The team used a surgically induced experimental model of stroke that results in a pattern and course of brain injury that closely resembles clinical symptoms of stroke. Generalized motor seizures, the inappropriate activation of the motor area of the brain leading to spasms in muscle groups, were observed in animals with extensive brain injury and it was determined that these seizures did not originate from areas of the brain that were close to the stroke-induced lesion (the area of the brain that is immediately damaged following a stroke episode). Animals with post-stroke seizures also had a higher rate of mortality. Moreover, when the anti-convulsive drugs phenytoin and diazepam were administered after stroke, the incidence of seizure and mortality were significantly reduced.

"Though using the anti-convulsant drugs helped to reduce mortality, they did not help with the extent of brain injury," states Dr. Zhang. "It remains to be tested whether other anti-convulsants, particularly those with a wide pharmacological spectrum, are more effective in protecting against stroke-induced brain injury."

Acute postischemic seizures are associated with increased mortality and brain damage in adult mice.

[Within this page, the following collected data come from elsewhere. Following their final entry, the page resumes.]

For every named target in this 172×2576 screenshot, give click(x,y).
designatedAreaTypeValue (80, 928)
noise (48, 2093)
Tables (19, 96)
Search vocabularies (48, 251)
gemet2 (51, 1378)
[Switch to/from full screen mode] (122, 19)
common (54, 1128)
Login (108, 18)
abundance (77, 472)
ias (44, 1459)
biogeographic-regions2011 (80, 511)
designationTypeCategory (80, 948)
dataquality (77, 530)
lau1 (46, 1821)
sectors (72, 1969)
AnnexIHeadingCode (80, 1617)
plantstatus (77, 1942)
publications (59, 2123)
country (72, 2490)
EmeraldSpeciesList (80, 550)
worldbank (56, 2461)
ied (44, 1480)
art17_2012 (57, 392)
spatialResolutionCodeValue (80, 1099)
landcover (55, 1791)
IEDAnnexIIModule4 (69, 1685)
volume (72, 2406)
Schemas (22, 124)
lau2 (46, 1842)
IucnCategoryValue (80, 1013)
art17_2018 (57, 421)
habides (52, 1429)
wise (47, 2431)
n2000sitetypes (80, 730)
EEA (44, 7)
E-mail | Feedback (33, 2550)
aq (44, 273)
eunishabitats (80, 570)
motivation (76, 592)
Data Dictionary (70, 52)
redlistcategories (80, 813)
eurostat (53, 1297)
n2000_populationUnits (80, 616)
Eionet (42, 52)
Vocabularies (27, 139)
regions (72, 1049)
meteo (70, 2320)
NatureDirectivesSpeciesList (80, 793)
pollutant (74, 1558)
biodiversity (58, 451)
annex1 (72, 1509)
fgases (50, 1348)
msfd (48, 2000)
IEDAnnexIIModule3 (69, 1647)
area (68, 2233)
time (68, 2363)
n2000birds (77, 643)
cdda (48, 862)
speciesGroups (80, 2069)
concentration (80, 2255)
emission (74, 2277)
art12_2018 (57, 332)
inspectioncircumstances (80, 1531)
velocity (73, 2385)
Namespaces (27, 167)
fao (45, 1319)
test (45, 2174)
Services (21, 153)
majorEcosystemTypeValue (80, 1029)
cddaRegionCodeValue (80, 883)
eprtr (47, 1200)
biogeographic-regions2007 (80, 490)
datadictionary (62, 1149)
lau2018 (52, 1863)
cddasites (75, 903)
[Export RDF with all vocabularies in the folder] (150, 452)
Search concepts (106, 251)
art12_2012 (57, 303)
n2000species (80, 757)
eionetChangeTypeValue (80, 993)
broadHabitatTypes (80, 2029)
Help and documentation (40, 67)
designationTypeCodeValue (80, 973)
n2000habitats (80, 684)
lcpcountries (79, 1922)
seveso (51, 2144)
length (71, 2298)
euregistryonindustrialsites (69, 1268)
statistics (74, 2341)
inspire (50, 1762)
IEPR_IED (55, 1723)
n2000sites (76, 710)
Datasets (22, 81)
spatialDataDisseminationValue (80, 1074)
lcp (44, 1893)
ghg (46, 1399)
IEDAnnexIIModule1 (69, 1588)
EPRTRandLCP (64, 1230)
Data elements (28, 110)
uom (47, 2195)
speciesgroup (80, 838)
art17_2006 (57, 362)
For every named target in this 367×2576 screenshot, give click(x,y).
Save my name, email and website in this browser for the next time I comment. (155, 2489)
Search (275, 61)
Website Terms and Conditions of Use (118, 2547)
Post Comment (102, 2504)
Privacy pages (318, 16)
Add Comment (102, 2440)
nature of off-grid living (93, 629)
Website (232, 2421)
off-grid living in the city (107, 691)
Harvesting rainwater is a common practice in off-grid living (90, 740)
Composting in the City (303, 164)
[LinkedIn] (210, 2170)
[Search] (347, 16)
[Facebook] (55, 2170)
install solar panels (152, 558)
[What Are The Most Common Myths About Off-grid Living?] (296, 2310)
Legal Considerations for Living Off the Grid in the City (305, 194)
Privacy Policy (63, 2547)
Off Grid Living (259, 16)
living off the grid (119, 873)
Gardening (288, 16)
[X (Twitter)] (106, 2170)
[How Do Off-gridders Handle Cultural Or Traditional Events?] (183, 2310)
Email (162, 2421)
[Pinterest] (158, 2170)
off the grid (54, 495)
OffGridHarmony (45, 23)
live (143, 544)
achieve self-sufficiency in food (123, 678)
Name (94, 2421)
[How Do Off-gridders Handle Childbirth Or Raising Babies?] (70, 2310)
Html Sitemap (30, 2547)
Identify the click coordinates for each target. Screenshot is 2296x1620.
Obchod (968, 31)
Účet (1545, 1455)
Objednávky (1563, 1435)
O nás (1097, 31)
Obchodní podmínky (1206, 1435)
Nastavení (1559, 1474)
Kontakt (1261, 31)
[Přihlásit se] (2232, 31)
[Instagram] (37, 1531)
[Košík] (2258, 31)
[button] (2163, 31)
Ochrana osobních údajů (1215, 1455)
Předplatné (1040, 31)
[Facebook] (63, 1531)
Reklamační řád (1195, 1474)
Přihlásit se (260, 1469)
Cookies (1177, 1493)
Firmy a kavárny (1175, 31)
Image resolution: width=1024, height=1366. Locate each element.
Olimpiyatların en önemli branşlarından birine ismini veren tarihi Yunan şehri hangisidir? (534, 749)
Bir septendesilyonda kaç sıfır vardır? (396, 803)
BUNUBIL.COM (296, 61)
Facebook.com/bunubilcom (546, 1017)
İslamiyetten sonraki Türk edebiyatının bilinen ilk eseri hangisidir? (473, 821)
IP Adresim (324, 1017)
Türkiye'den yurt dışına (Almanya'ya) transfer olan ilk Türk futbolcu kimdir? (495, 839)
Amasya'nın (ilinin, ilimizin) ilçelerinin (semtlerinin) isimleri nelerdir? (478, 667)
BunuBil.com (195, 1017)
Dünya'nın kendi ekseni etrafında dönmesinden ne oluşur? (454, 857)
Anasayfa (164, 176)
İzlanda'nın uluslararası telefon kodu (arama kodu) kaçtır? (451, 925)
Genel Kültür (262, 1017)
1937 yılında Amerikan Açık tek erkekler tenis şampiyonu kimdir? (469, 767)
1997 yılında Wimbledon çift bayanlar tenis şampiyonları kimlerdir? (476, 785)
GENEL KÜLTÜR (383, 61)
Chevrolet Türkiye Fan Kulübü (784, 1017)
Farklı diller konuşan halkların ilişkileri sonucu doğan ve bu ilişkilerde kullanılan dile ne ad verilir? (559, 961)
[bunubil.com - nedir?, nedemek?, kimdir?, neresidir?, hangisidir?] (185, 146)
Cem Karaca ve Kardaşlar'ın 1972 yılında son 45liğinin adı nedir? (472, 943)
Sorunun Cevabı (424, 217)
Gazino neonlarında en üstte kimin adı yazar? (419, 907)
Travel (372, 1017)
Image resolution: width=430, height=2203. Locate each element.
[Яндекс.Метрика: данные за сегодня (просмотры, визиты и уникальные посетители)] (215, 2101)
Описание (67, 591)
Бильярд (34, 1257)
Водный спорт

El-Hayek YH, Wu C, Chen R, Al-Sharif AR, Huang S, Patel N, Du C, Ruff CA, Fehlings MG, Carlen PL, Zhang L. Cerebral Cortex. 2011 Apr 29. [Pubmed abstract]

This work was supported by grants from the Canadian Institutes of Health Research, the Alzheimer Society of Canada and Natural Science and Engineering Research Council of Canada.

Recent work from the labs of Drs. Mingyao Liu and Shaf Keshavjee at TGRI provides key new insights into the development of cell and tissue damage in acute lung injury (ALI).

Pentraxin (PTX3) is a protein that is involved in inflammation and the body’s “humoral” immune response (which is mediated by secreted proteins). Although PTX3 is considered to be a potential biomarker for these diseases, its role in the pathogenesis of ALI is not fully understood. In the current study, Dr. Liu and colleagues have shown that the absence of PTX3 in genetically modified mice results in a greater magnitude and extent of lung injury induced by the chemical lipopolysaccharide.

“Our data suggest that PTX3 plays a protective role in the pathogenesis of ALI,” explains Dr. Liu. “Lack of PTX3 may enhance the recruitment of destructive neutrophils, cell death, and inflammatory responses in the lung.”

Long pentraxin PTX3 deficiency worsens LPS-induced acute lung injury. Han B, Haitsma JJ, Zhang Y, Bai X, Rubacha M, Keshavjee S, Zhang H, Liu M. Intensive Care Medicine. 2011. 37: 334-342. [Pubmed abstract]

This work was supported by a grant from the Canadian Institutes of Health Research.